Run dbt test after dbt run in your pipeline. If tests fail, the pipeline stops and downstream consumers are not exposed to bad data.

dbt run --select orders_mart    # Build the models
dbt test --select orders_mart   # Validate the output
# Only proceed to downstream tasks if both succeed

Fail Loudly

The most dangerous data quality issue is one nobody knows about. Design your validation to fail loudly:

  • Stop the pipeline on critical failures. A null primary key should halt everything, not log a warning.
  • Alert the right people. Data quality failures should notify the pipeline owner and affected consumers.
  • Provide actionable context. "Validation failed" is useless. "10,453 orders have null customer_id, first seen at 2025-03-15 02:30 UTC, source table: raw.stripe_charges" is actionable.
  • Track failure rates over time. A dashboard showing data quality trends helps prioritize which validations to add next.

Common Pitfalls

  • Validating only in production. Run the same validations in dev and staging. Catch issues before they reach production.
  • Validating too loosely.

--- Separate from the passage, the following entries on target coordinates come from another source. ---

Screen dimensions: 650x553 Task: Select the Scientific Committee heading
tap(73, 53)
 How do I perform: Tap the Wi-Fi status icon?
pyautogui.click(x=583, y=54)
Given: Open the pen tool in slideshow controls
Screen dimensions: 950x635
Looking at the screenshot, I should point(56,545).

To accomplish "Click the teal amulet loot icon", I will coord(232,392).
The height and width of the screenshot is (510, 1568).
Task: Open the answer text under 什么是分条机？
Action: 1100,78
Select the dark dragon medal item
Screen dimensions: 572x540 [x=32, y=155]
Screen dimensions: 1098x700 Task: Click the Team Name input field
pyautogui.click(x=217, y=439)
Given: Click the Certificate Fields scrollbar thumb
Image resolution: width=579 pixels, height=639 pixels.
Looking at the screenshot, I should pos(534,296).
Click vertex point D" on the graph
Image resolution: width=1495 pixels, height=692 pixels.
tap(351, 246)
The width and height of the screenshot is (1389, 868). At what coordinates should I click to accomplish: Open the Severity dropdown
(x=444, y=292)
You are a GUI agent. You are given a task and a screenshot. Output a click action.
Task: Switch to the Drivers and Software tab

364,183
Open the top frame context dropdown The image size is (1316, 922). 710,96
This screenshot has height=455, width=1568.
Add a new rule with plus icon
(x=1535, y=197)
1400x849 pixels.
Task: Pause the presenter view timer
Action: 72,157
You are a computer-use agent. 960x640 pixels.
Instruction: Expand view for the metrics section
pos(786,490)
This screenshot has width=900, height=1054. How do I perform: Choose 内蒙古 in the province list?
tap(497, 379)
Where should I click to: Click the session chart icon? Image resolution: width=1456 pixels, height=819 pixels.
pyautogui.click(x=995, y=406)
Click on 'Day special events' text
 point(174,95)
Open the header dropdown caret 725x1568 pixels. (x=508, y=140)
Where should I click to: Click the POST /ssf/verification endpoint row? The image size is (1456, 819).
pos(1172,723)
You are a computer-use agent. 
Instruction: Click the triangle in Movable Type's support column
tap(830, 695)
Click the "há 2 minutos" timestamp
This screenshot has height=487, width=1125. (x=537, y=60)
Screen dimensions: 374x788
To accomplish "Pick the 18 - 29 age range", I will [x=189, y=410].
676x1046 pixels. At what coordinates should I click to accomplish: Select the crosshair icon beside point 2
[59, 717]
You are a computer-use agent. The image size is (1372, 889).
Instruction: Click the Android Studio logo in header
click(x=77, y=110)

An amount range of 0 to 999,999,999 catches nothing. Use realistic ranges based on your actual data distribution.
  • Validating too tightly. An amount range of 10.00 to 500.00 will fire false alarms on legitimate large orders. Study your data before setting thresholds.
  • Treating validation as optional. If a validation can be turned off because "it keeps failing," either fix the underlying data issue or adjust the threshold. Do not disable the check.
  • Not validating after schema changes. When you add a column or change a transformation, update your validations to match.
  • Checking only row counts. A table with 1,000,000 rows where 40% of a key column is null has the right count but the wrong data. Validate content, not just volume.
  • Running validations but not acting on failures. A validation that logs "WARN: 5000 nulls found" and continues is not a validation. It is a decoration.

Key Takeaways

  • Validate at every boundary: ingestion, transformation, and serving. Each stage catches different categories of problems.
  • The core checks are schema validation, null checks, range checks, uniqueness, referential integrity, and freshness. Together they cover most data quality issues.
  • Great Expectations provides expectations-as-code with detailed reporting. dbt tests integrate validation into your transformation pipeline.
  • Fail loudly. A wrong number is worse than no number. Stop the pipeline, alert the team, provide actionable context.
  • A validation that nobody acts on is not a validation. Build a culture where data quality failures are treated as seriously as production outages.